In that time I noticed that she could tell when I was sad. She'd sit near me until she sensed I was okay then would wander off to check on another member of the family. Nightly she'd make the rounds, the tinkling sound of her little license tags the only thing giving her presence away. First she'd check on my parents, padding in on her big furry feet. Sniff. Sniff sniff. With a head shake and a snort, she'd turn tail and head for my little brother's room. Sniff. Sniff sniff. Snort. Then it was my turn. I used to hear her come into my room, just part way. Stop. Sniff sniff. Snort. Once she knew we were all where we were supposed to be, she'd settle in for the night.

Sometimes I'd find her on the couch in the living room, using the low arm rest as a pillow.

Sometimes she'd curl up under my parents' bed.
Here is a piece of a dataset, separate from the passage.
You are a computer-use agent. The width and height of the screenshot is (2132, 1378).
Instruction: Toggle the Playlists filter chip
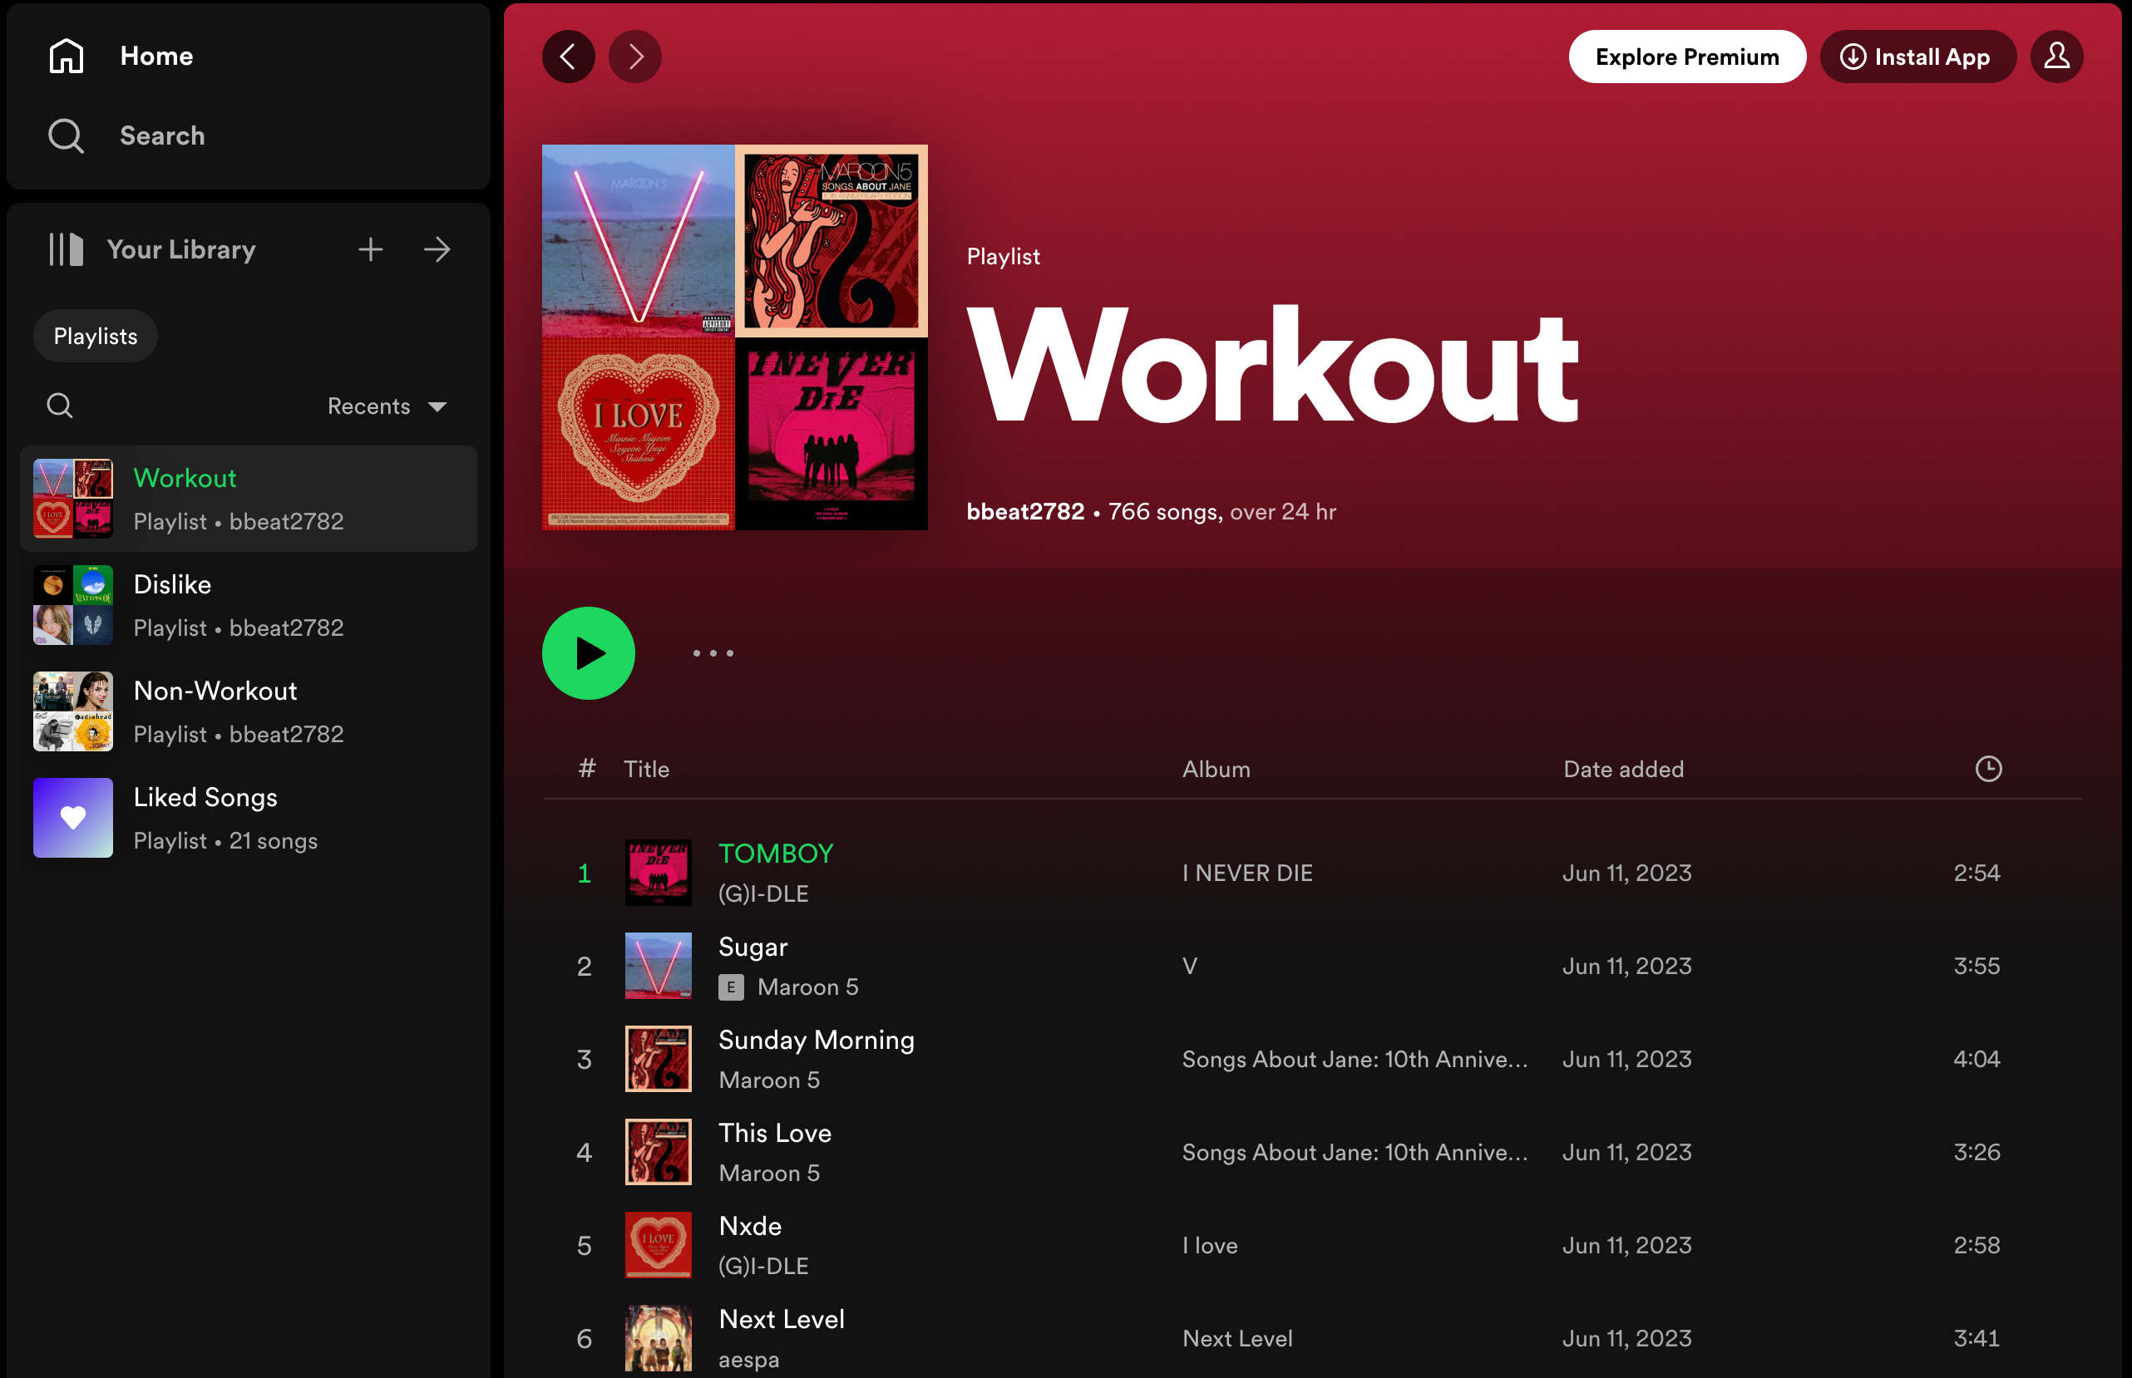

Sometimes she'd be up on the ottoman by the window, staring out at the squirrels, sitting like a prairie dog.

When we'd go out for walks, she chased those squirrels up trees. I don't mean that she scared the squirrels so that the squirrels themselves ran up the tree trunks. No. Ginger scrambled up the trunk as far as her short little legs and big bodied momentum could take her. She never made it farther up than my head, but it was high enough to be impressive.

She ate a lot of snow. I think it may have been her favorite thing to do.

Small dogs didn't phase her. Big ones? She wanted to take them on. I don't think Ginger realized that she'd lose that kind of a battle. She herself was a big dog on little legs.

Part of her tongue was missing. I wish I knew the story there.

Anyway ...

I got to know her a little, and then I had to leave.

It sucked.

When I came back for Thanksgiving, she greeted me excitedly. I felt loved. Then, when I packed up my car to leave again, she hopped right into the passenger seat and refused to leave. We had to bribe her out with chicken. I didn't want to go.

It seemed that every time I came for a visit, she had lost more teeth. My dad eventually made the joke, "all she has for Christmas are her two front teeth."

My mom tells me that Ginger would let her know when she left something on the stove too long. And when one of the doors was unlocked at night.

She hated being groomed. She took it as a great personal insult that her lowly humans would dare harass her in that manner.

Enough details. I miss her. Lots. She was with us for 10ish years, but was closer to 15 years-old (or more, actually). I really wish I had spent more in-person time with her.

*To my little brother's credit, he warmed up to her. It just took him a little while. I actually don't know if he remembers disliking her.